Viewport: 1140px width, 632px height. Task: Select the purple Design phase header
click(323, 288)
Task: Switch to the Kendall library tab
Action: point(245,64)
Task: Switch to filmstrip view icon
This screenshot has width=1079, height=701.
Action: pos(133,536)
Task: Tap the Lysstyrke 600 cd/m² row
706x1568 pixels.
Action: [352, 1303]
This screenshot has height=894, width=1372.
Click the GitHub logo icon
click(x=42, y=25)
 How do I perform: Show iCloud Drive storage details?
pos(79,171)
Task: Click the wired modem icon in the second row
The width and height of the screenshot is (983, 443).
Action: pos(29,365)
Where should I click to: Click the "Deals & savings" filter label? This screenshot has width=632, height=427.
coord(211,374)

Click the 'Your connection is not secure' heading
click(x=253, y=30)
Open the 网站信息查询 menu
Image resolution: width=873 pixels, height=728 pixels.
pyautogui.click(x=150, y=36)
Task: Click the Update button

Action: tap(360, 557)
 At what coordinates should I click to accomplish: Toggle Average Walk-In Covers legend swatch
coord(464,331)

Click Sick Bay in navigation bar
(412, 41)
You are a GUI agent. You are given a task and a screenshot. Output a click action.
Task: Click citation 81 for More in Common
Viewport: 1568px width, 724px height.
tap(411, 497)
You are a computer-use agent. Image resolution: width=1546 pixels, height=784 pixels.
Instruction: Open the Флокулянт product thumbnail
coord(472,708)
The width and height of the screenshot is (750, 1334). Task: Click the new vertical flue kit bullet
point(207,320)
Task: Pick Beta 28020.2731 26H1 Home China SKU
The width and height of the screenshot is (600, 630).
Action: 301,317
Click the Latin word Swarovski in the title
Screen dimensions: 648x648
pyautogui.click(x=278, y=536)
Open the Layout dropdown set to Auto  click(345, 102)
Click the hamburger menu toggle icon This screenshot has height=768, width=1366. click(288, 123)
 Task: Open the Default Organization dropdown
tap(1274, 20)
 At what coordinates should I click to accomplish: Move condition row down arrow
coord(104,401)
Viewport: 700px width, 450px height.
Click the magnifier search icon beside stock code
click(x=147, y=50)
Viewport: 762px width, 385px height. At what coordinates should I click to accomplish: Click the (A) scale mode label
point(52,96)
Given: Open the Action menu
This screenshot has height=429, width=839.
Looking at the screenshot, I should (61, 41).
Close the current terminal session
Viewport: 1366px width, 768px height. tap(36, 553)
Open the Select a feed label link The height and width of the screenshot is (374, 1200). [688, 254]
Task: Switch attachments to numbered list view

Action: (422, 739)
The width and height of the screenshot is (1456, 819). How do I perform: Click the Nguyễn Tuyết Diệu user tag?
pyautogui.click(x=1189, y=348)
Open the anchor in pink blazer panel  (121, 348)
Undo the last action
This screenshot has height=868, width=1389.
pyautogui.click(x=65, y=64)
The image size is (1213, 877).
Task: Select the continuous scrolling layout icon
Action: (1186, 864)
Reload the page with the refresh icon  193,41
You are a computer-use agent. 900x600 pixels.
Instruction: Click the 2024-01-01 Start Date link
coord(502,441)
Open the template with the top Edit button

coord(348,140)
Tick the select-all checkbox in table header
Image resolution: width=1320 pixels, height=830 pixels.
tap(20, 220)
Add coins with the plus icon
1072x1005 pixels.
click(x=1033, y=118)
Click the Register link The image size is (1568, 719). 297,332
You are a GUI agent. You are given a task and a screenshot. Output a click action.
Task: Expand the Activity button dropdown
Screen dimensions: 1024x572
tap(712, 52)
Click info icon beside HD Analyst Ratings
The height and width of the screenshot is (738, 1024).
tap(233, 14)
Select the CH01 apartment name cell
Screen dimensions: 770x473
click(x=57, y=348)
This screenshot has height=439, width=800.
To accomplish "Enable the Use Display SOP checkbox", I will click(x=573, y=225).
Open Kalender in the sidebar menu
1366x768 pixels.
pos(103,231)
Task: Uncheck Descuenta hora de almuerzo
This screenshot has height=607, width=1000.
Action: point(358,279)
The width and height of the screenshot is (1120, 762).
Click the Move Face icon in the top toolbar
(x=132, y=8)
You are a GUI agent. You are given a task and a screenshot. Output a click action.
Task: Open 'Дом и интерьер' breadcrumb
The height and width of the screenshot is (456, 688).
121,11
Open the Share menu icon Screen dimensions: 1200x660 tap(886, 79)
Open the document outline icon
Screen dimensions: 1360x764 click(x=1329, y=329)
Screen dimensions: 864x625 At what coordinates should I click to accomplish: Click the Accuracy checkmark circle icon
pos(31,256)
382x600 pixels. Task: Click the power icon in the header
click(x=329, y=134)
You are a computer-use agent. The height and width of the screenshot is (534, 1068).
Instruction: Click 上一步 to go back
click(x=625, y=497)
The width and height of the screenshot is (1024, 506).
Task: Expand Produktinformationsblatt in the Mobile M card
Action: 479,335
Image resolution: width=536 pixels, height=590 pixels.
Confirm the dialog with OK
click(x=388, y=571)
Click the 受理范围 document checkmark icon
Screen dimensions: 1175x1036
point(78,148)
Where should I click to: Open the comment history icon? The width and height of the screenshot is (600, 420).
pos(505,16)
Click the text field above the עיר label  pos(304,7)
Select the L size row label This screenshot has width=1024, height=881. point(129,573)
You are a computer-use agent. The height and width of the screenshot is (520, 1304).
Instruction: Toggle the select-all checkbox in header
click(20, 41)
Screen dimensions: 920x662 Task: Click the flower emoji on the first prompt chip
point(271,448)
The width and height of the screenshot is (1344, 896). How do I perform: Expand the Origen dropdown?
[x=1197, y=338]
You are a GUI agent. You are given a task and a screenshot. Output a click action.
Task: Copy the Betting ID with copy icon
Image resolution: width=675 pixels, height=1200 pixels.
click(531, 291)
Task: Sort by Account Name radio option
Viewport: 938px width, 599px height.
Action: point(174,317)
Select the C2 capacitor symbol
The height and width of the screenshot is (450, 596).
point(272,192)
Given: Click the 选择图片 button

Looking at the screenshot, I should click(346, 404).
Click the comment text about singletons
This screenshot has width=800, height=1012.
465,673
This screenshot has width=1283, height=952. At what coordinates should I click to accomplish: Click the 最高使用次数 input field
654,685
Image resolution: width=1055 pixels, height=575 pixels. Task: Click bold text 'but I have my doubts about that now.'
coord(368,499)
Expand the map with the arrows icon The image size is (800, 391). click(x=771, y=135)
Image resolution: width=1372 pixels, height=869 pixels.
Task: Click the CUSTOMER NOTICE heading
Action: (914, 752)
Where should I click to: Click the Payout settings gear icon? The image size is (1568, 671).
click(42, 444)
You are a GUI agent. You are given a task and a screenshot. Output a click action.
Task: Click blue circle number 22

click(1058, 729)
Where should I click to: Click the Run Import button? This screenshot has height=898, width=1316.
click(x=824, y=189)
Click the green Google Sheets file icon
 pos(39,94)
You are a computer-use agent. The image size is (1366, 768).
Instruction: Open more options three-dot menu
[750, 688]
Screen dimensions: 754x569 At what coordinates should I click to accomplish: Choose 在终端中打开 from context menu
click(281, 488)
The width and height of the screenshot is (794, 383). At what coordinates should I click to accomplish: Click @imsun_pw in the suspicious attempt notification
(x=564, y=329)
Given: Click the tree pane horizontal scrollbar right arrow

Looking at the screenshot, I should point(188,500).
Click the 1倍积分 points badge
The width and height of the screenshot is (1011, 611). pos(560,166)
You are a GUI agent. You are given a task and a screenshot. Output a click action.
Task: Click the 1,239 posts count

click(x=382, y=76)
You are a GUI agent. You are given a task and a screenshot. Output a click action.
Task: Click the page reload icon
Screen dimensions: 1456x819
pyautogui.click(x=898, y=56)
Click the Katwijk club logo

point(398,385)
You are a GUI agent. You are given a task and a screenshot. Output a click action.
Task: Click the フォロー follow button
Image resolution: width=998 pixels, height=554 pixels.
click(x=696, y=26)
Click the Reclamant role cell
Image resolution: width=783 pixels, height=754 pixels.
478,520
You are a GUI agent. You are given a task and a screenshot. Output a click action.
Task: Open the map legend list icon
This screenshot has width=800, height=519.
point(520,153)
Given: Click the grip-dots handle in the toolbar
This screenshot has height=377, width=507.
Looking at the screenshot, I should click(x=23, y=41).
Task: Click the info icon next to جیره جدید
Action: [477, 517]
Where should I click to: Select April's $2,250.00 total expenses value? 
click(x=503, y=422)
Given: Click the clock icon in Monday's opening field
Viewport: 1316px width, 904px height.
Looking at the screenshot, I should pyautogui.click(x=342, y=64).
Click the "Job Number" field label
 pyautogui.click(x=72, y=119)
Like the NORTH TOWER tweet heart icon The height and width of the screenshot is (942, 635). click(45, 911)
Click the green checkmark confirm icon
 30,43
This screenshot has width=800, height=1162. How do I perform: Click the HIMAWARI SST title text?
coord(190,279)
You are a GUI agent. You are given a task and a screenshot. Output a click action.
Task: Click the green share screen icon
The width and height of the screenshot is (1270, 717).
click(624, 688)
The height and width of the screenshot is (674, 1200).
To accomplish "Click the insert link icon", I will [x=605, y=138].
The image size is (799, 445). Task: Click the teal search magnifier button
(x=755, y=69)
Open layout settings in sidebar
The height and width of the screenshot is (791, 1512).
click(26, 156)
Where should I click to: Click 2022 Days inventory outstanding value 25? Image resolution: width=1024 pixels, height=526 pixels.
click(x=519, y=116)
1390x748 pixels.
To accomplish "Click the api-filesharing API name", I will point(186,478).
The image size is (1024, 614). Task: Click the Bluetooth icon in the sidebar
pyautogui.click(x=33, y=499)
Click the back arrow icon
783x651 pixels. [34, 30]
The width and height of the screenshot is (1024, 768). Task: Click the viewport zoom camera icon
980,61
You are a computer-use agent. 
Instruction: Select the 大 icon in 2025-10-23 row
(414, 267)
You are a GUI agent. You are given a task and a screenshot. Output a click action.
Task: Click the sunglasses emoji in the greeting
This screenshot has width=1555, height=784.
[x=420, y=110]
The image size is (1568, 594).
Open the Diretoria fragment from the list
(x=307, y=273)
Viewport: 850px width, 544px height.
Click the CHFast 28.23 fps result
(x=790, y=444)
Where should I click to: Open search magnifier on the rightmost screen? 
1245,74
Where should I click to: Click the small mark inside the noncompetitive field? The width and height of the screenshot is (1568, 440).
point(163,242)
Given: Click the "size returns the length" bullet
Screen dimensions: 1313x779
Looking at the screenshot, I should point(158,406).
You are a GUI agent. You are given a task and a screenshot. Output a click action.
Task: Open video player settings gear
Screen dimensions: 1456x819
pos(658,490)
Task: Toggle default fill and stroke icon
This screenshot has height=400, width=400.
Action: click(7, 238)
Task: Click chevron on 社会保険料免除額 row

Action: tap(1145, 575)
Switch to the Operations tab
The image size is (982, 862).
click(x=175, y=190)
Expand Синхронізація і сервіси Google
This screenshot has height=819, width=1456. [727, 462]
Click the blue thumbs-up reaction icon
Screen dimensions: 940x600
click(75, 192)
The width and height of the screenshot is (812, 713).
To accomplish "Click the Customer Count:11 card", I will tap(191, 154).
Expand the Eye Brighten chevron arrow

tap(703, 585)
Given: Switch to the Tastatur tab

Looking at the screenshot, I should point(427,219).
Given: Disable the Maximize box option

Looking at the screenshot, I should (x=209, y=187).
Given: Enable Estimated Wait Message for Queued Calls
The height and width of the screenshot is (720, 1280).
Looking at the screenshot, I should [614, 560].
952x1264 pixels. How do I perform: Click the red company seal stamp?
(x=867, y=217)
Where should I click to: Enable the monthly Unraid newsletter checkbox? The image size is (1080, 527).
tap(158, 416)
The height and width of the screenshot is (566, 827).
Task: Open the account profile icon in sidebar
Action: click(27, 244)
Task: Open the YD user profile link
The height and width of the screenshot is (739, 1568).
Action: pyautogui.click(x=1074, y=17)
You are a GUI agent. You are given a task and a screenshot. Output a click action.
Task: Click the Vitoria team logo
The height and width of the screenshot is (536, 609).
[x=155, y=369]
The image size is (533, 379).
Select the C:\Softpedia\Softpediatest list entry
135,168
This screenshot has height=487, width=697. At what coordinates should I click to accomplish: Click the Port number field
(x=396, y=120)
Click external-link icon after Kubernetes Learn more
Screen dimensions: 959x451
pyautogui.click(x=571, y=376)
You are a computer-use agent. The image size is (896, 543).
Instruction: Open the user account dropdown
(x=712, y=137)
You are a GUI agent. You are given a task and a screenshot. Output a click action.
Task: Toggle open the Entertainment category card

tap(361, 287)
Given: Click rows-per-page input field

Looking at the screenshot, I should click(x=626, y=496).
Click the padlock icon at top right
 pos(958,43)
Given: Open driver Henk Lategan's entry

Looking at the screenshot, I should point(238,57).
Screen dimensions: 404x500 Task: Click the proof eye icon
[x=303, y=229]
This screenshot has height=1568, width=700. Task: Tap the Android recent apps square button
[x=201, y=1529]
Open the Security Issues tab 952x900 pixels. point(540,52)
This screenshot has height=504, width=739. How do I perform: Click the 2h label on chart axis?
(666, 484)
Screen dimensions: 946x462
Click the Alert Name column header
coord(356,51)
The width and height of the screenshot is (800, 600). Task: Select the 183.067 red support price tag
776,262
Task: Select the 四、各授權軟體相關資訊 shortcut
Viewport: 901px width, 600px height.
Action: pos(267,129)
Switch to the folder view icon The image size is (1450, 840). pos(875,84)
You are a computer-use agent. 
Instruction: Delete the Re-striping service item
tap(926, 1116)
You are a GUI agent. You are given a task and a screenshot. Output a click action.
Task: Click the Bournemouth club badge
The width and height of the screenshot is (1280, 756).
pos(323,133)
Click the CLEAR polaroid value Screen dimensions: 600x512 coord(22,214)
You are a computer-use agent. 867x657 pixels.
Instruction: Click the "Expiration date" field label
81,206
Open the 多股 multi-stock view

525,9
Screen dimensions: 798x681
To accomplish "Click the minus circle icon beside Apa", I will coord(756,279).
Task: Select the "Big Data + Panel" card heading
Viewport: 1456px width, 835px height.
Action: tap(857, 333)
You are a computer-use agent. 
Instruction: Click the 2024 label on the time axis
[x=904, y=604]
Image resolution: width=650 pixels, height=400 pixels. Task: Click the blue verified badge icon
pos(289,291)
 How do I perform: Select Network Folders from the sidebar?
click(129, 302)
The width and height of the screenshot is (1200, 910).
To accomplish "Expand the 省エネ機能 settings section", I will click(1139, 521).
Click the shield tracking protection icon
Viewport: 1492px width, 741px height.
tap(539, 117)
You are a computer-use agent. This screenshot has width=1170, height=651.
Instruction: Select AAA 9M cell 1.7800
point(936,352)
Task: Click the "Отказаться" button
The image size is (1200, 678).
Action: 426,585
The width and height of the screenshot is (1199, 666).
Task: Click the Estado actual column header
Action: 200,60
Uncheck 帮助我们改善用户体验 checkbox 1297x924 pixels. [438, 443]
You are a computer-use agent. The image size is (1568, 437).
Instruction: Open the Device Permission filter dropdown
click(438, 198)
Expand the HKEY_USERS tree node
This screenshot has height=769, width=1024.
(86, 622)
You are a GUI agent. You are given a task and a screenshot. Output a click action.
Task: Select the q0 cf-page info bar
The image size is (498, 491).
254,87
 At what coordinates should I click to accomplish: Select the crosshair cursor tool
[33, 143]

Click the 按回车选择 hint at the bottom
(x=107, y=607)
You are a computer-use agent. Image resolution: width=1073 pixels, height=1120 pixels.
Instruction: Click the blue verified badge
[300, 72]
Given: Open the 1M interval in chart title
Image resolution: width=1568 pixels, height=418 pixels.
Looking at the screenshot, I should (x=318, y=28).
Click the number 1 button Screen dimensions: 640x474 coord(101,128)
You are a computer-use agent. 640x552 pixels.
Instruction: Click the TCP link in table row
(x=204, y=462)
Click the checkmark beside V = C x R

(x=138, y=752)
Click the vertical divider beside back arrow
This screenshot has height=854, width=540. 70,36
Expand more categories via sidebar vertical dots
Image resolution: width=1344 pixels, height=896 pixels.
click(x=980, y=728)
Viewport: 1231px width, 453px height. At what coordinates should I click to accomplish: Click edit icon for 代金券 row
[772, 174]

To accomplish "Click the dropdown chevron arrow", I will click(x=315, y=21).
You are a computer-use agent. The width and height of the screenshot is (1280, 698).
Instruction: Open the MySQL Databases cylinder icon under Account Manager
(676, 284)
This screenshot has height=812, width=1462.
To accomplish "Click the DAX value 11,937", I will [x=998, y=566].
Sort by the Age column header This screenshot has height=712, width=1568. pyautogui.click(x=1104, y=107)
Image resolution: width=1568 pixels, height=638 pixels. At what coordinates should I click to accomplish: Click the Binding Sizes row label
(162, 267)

○ ○ ○ ○

Look above for the line holding "Reload the page" and the line holding "Task: Expand the Activity button dropdown", then output exactly those two lines and every line between them, nothing more.

Reload the page with the refresh icon  193,41
You are a computer-use agent. 900x600 pixels.
Instruction: Click the 2024-01-01 Start Date link
coord(502,441)
Open the template with the top Edit button

coord(348,140)
Tick the select-all checkbox in table header
Image resolution: width=1320 pixels, height=830 pixels.
tap(20, 220)
Add coins with the plus icon
1072x1005 pixels.
click(x=1033, y=118)
Click the Register link The image size is (1568, 719). 297,332
You are a GUI agent. You are given a task and a screenshot. Output a click action.
Task: Expand the Activity button dropdown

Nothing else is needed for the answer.